### Deine Aufgabe
Gib alle folgenden Daten Zeile für Zeile vollständig wieder, multipliziere dabei jeden Koordinatenwert in den Antworten mit 2,15 und runde auf ganze Zahlen, wobei Hälften aufgerundet werden. Lass die Bilder in deiner Antwort weg.

+--

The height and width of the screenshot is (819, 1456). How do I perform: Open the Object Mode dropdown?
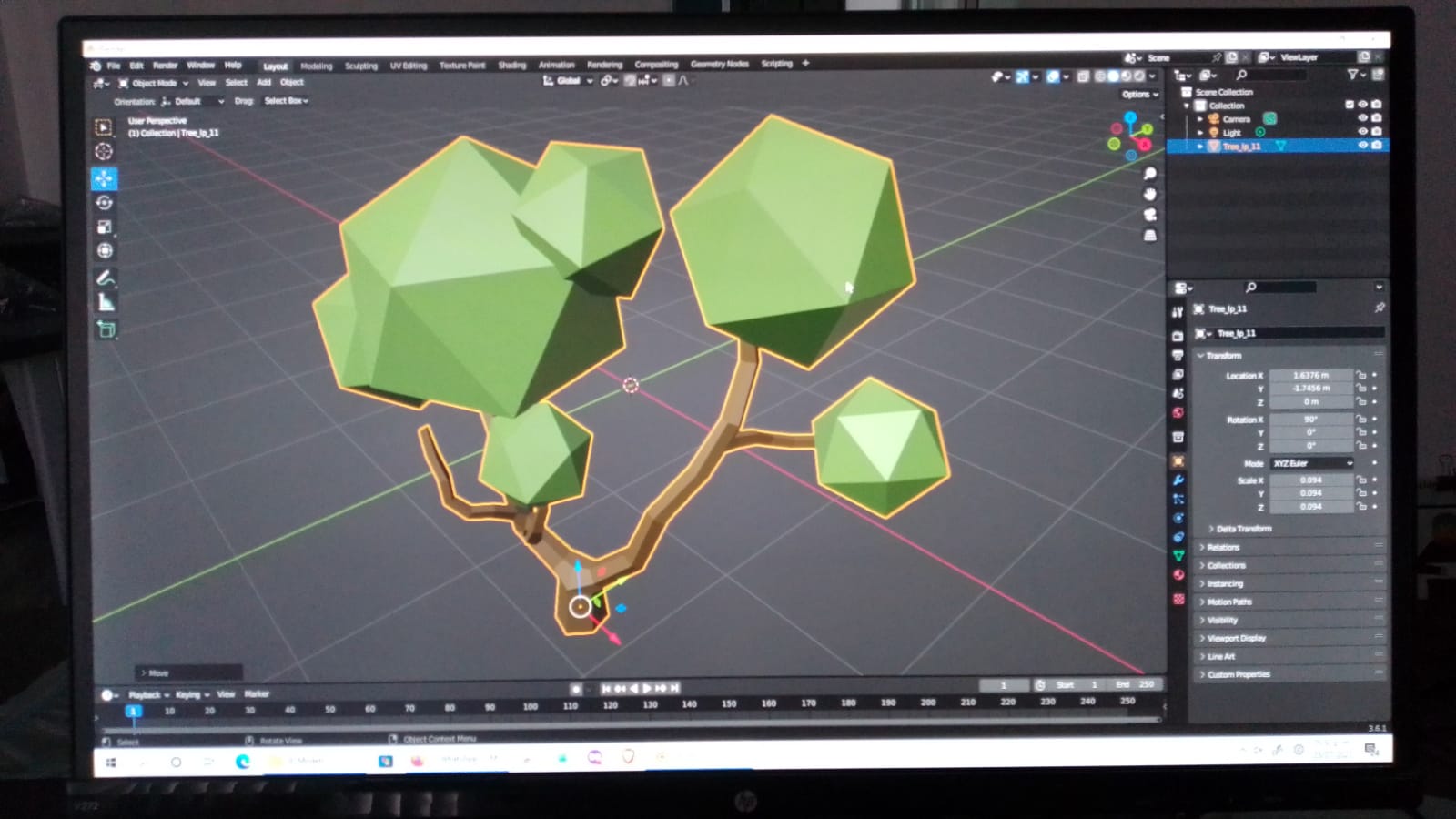(x=154, y=83)
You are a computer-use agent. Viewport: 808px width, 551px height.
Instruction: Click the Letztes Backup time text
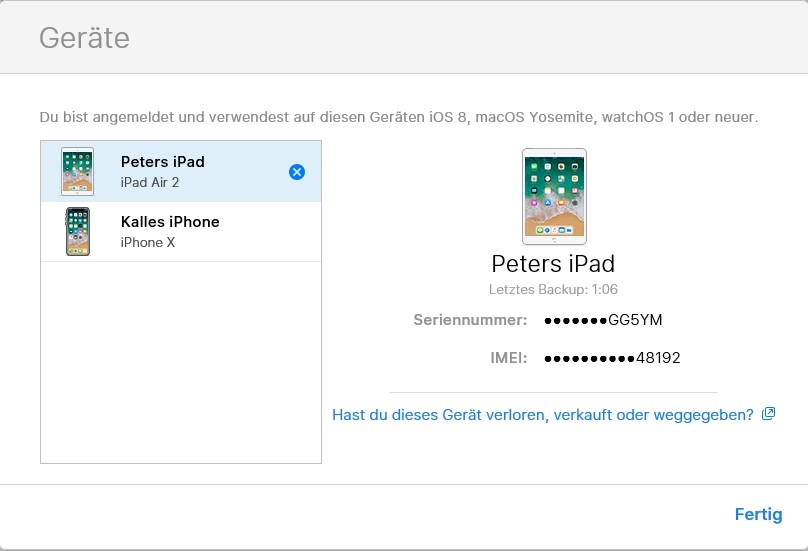553,289

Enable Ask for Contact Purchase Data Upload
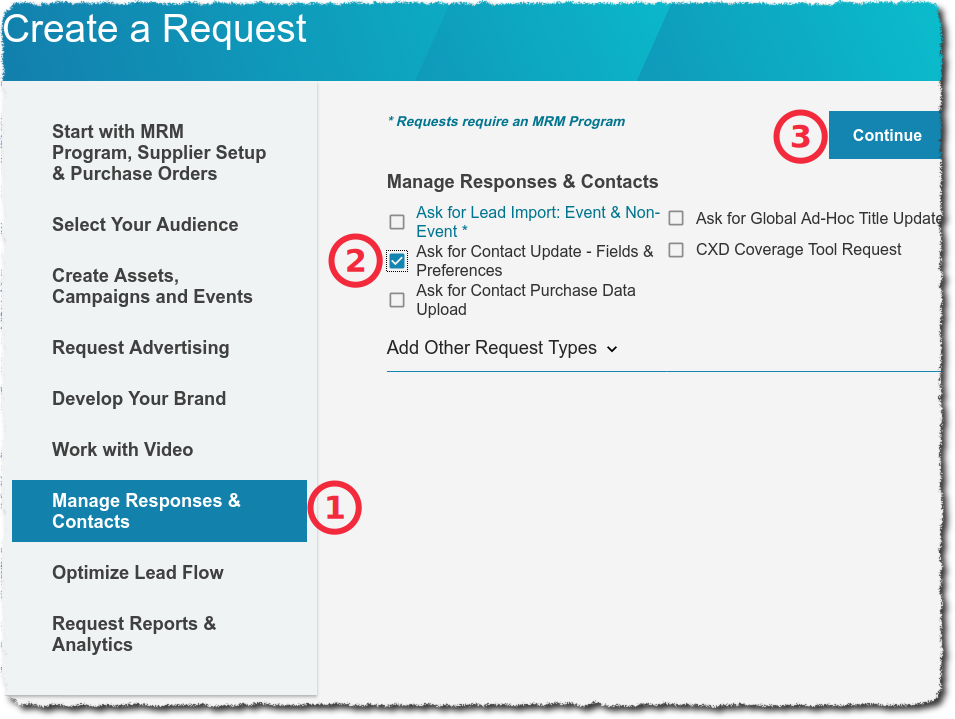[x=397, y=300]
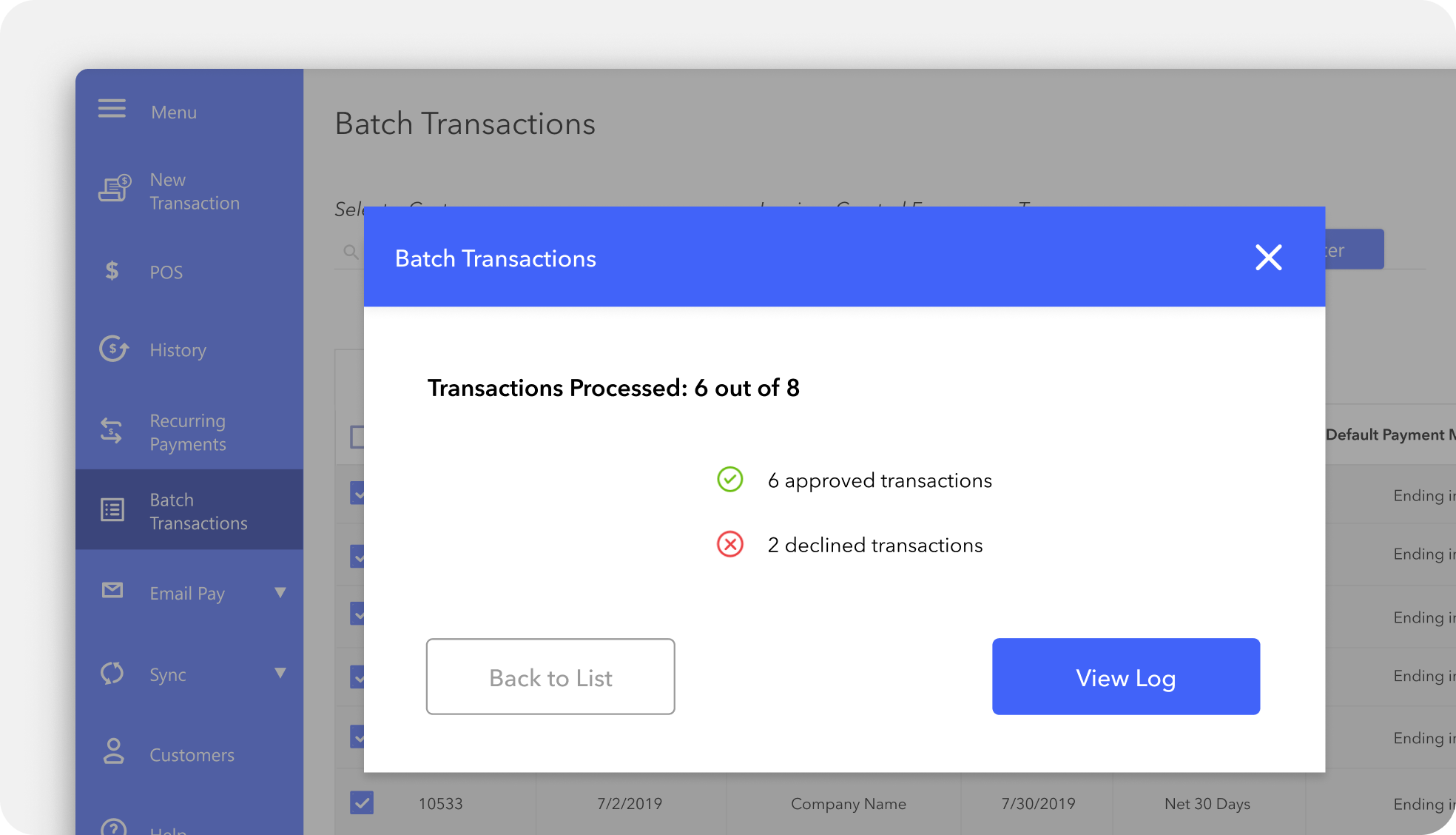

+--

### Antwort
The height and width of the screenshot is (819, 1456). How do I perform: Open the Object Mode dropdown?
(x=331, y=178)
You are a computer-use agent. Viewport: 808px width, 551px height.
Instruction: Click the Letztes Backup time text
1189,621

Enable Ask for Contact Purchase Data Upload
[x=854, y=645]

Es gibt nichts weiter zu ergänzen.